The North Stars would achieve success in their first year of existence by finishing in fourth place in the West Division with a record of 27–32–15, and advancing to the playoffs. During the 1968 playoffs, the North Stars defeated the Los Angeles Kings in seven games after losing the first two in the series. In the next round, the West finals, the North Stars faced the St. Louis Blues in a series which would also go to a seventh game. Minnesota was one game away from advancing to the Stanley Cup Finals, but in the deciding game, they lost in double overtime.

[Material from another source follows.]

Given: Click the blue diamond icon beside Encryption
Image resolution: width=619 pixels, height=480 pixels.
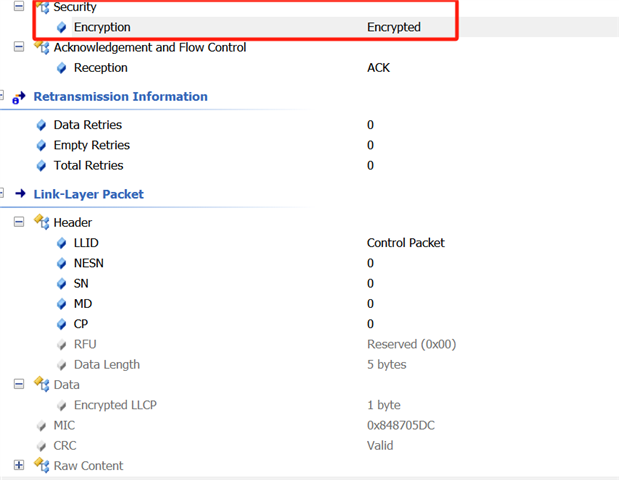Looking at the screenshot, I should 61,27.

The team was led in the early years by the goaltending duo Lorne "Gump" Worsley and Cesare Maniago. Defenseman Ted Harris was the North Stars' captain. The first Stars team also included high-scoring winger Bill Goldsworthy and other quality players such as Barry Gibbs, Jude Drouin, J. P. Parise, Danny Grant, Lou Nanne, Tom Reid and Dennis Hextall.

The World Hockey Association (WHA) began play in 1972 with a franchise based in St. Paul, the Minnesota Fighting Saints. While a number of exhibition games were played between teams in the two leagues, the North Stars never played their cross-town rivals. However, the competition for the hockey dollar between these two clubs was fierce. Despite making a good account of themselves on the ice, insurmountable financial difficulties forced the Fighting Saints to fold midway through their fourth season. A second incarnation of the Fighting Saints only lasted half of the following season before folding as well.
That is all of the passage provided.